Nevertheless, Jamil is hopeful for the future and commented: "The church in Yemen is still young. The first generation of Christians who converted from Islam were used to fighting for their position. We are now seeing a second generation of Christians growing up - children born in Christian families. They will be the generation that helps the church to grow. My hope and prayer is that the third generation - their children - will keep the faith and will be accepted into society. Yes, that is my dream - that in the next decades Christians in Yemen can worship God freely. I know that people are willing to give their lives to get there."

Yemen is number 9 on the Open Doors 2017 World Watch List, the annual ranking of countries where Christians face the most extreme persecution. Yemen is a tribal society and leaving Islam is seen as a betrayal of the tribe - leaving Islam is punishable by death. However, it is reported that many Muslims are turning to Christ.

*name changed for security purposes

- ENDS -

 

Note to editors:

*Task Force for Population Movement figures -https://drive.google.com/file/d/0B0bVFxKZ1OnlTVRJc3ZZMFB0dFE/view

History of Christianity in Yemen: For centuries Yemen has been dominated by strict Wahabi Islam, leaving no room for local Christians. The only official churches are just accessible for foreigners; however, they have been closed and sometimes destroyed since the violence erupted. Throughout the country there have been small groups of Yemeni believers, all from a Muslim background.

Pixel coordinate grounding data
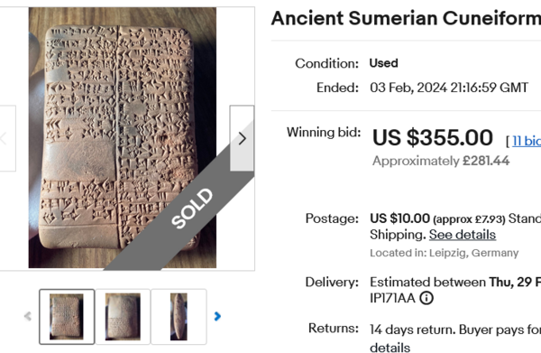Open the bids history link
541x353 pixels.
(x=527, y=141)
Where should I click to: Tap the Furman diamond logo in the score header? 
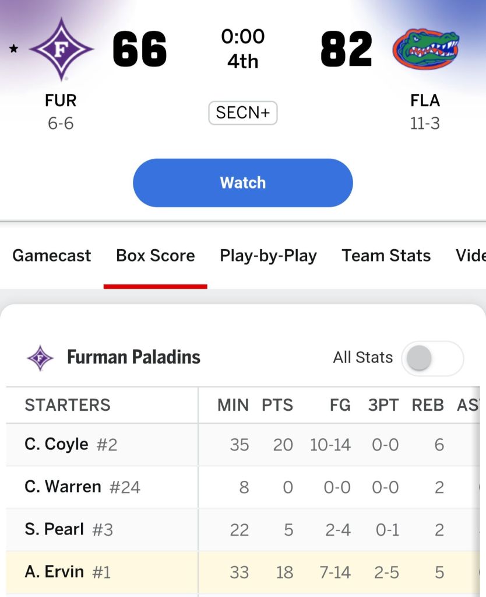click(61, 49)
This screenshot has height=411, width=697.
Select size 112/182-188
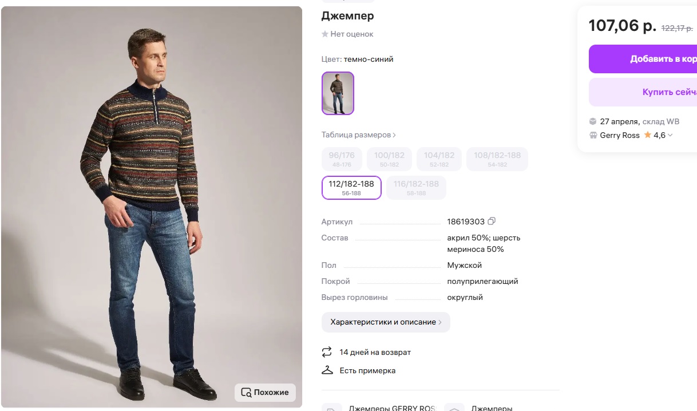pyautogui.click(x=351, y=188)
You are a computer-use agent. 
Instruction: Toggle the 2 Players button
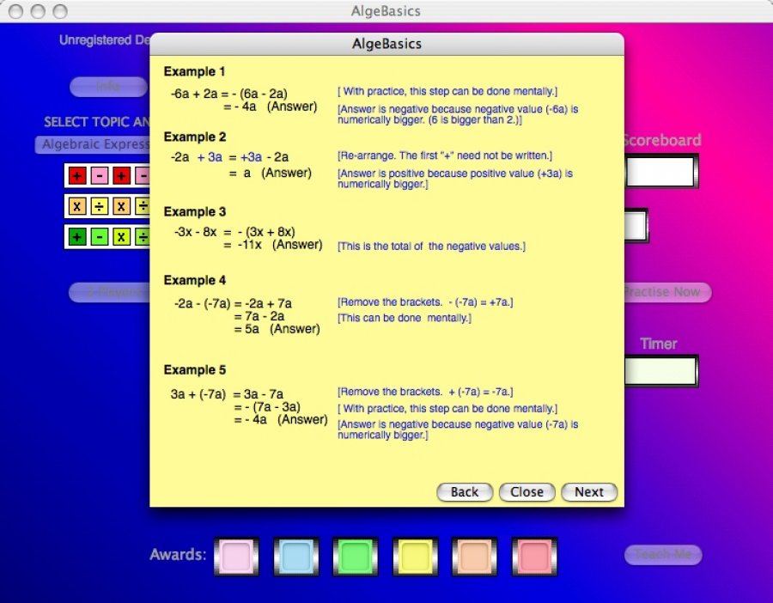coord(110,293)
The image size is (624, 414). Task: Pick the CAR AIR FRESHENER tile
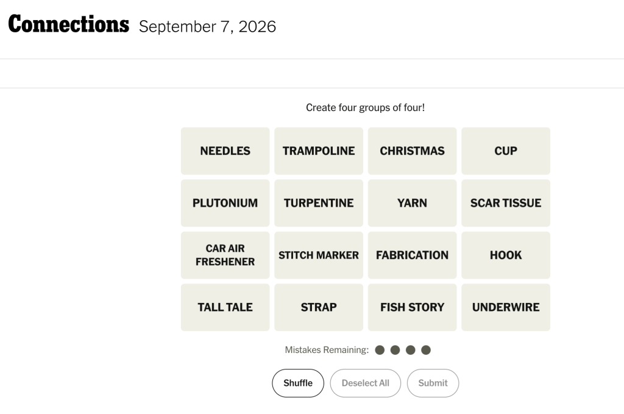click(x=225, y=255)
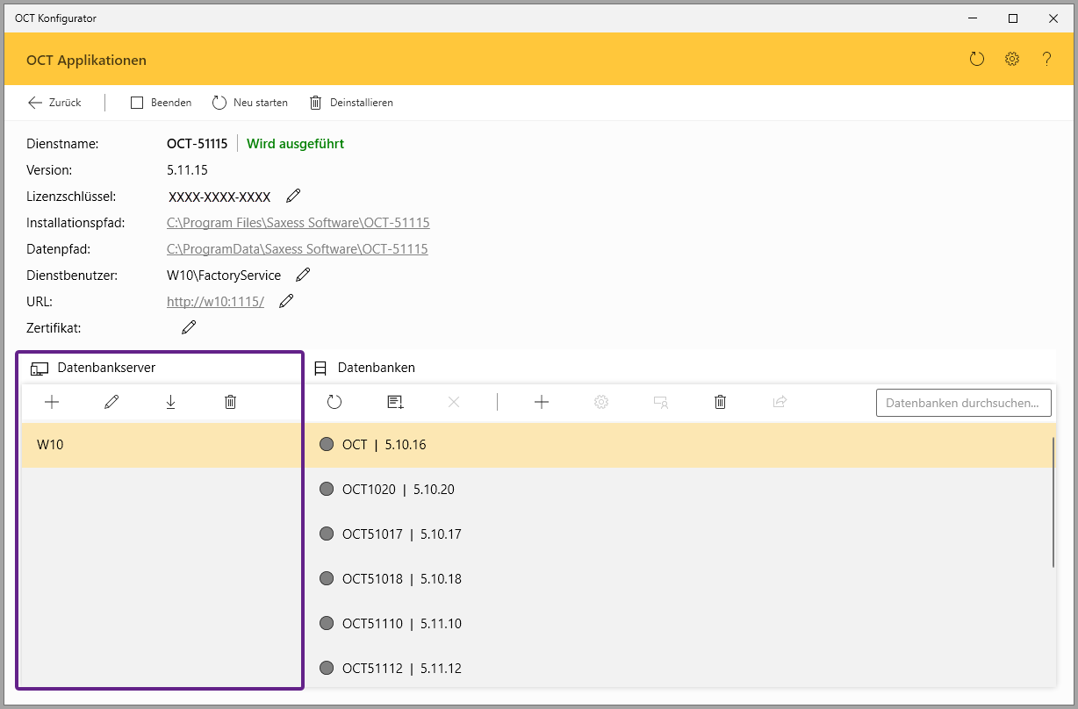The width and height of the screenshot is (1078, 709).
Task: Click Beenden to stop the service
Action: (162, 103)
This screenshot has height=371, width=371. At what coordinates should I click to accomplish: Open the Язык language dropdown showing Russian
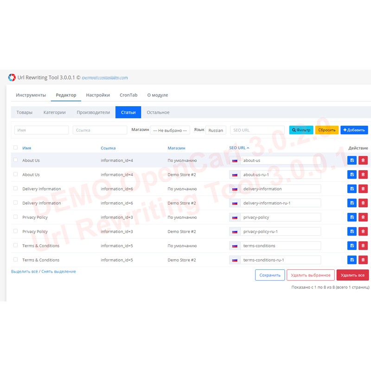click(216, 130)
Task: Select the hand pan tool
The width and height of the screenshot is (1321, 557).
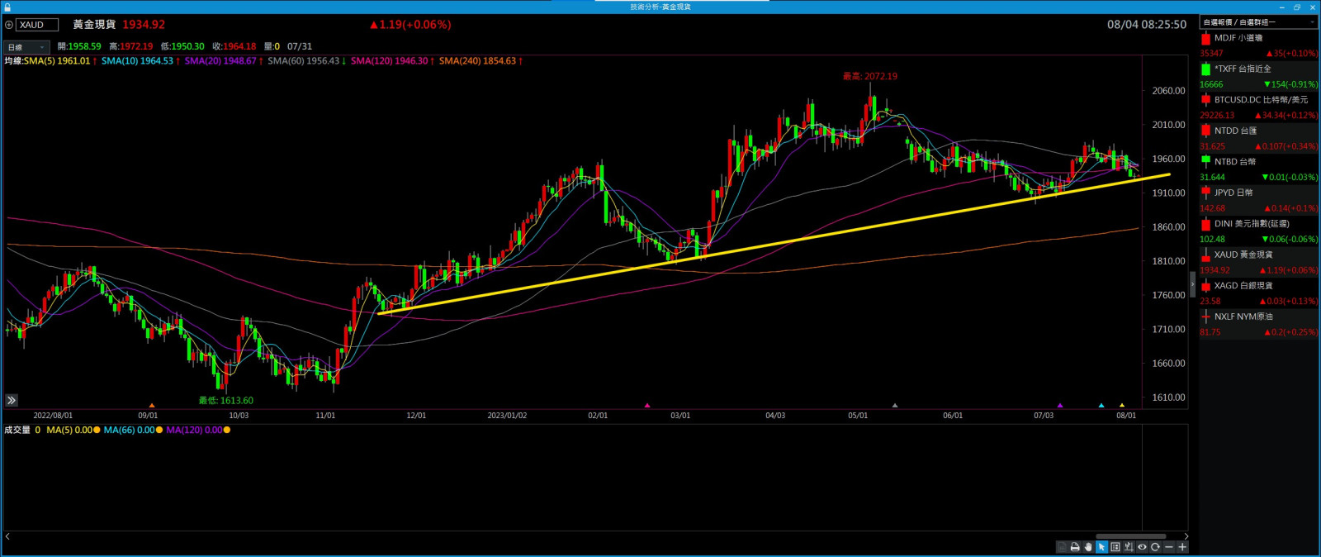Action: (x=1088, y=547)
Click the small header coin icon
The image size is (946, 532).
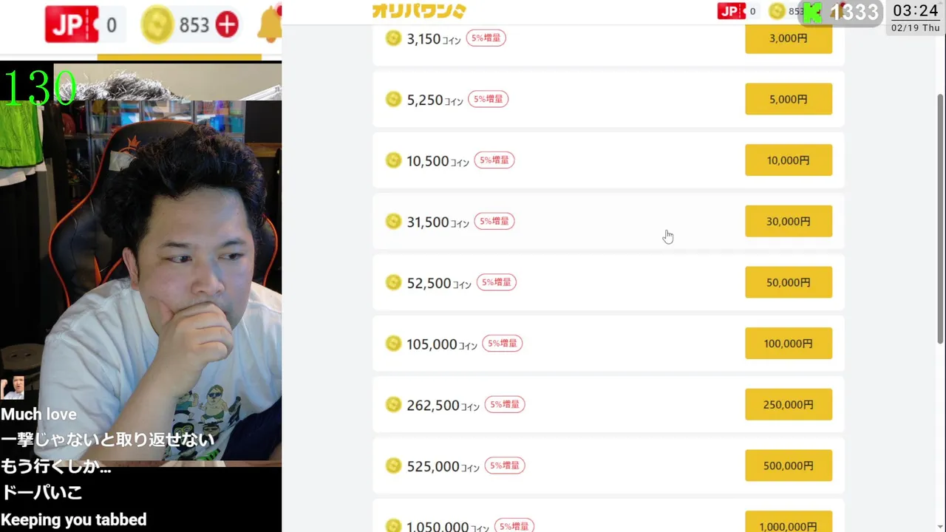777,11
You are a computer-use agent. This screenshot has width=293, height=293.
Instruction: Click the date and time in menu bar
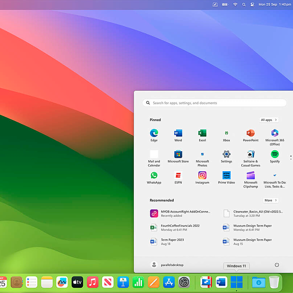[x=274, y=5]
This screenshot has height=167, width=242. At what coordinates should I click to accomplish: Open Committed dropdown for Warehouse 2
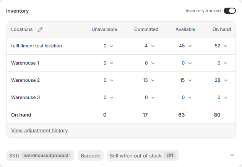pyautogui.click(x=153, y=80)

#### [YOUR INSTRUCTIONS]
Reproduce the part of the passage on Christians in Yemen starting with "Yemen is number" and going on through "turning to Christ.".

#### [ANSWER SECTION]
Yemen is number 9 on the Open Doors 2017 World Watch List, the annual ranking of countries where Christians face the most extreme persecution. Yemen is a tribal society and leaving Islam is seen as a betrayal of the tribe - leaving Islam is punishable by death. However, it is reported that many Muslims are turning to Christ.